As commercial ships worldwide continue to try to evade sanctions, U.S. authorities are increasingly monitoring industry compliance with maritime sanctions regulations, compliance experts said. The U.S. underscored maritime sanctions compliance last year after it issued guidance on common evasion practices, setting high expectations for industry compliance, the experts said.

“It really kind of made everyone snap to attention,” said Bethany Milton, a sanctions compliance officer with Danske Bank, speaking during an April 1 webinar hosted by the Association of Certified Sanctions Specialists. “Everyone had been a little bit worried about maritime sanctions evasion before, but when this document came out, it was clear that this was something that the government was taking very seriously.”

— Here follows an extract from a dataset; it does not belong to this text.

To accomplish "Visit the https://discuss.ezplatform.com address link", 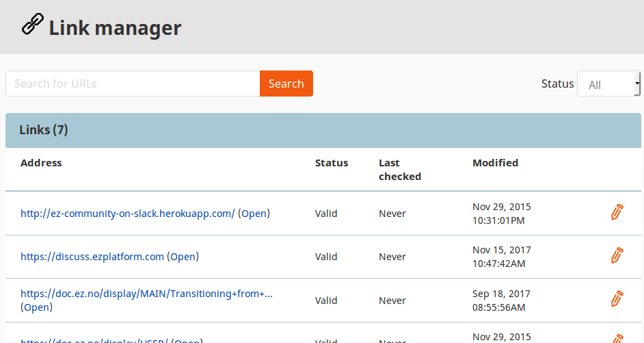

The guidance, issued in May by the Treasury Department, the State Department and the Coast Guard, outlined common sanctions evasion practices that companies and banks should be monitoring, including the disabling of a ship’s automatic identification system (AIS), falsified cargo documents and flag hopping (see 2005140039). The U.S. agencies stressed that the document isn’t exhaustive and urged companies to keep their compliance programs up to date, advice Milton said companies should follow. She said compliance officials should be continually checking their programs for weaknesses and ensuring their screening software and other tools are running well. “Sanctions authorities want to see good strong compliance programs,” she said. “And a part of any good, strong” program is “testing the effectiveness of what you've created.”

Although companies can use either automated or manual controls to conduct due diligence, Andrew Fierman, head of sanctions at Barclays, recommends using both. “When it comes to implementing controls in this context, it can't really ever be fully manual or automated,” he said during the webinar. “It really requires this balanced multimodal approach.” Fierman said companies should first build a “complex knowledge of basic shipping tactics” before relying solely on automated software, including through compliance training.

“If people don’t know what they're looking for when you say the words AIS manipulation, the automation doesn't actually benefit anybody,” he said. “So once this framework is in place, and the stakeholders involved understand the risk, then you can begin implementing automation to make the process easier.” He said an automated system can “turn an investigation that would regularly require anywhere between 15, 20 minutes per vessel into just a few seconds.”

Yael Regev, a sales director for maritime risk management company Windward, said companies are increasingly turning to artificial intelligence-powered tools to monitor sanctions risks. “We're talking about 100,000 commercial ships that ship 400 million containers a year,” she said. “It's really challenging to get all of these data sources into one place.” She said AI can help compliance officers quickly monitor whether potential customers have manipulated their AIS signals or recently traveled to sanctioned regions. “In the end,” she said, “I think that only AI can help you find the true needle in the haystack in terms of risk.”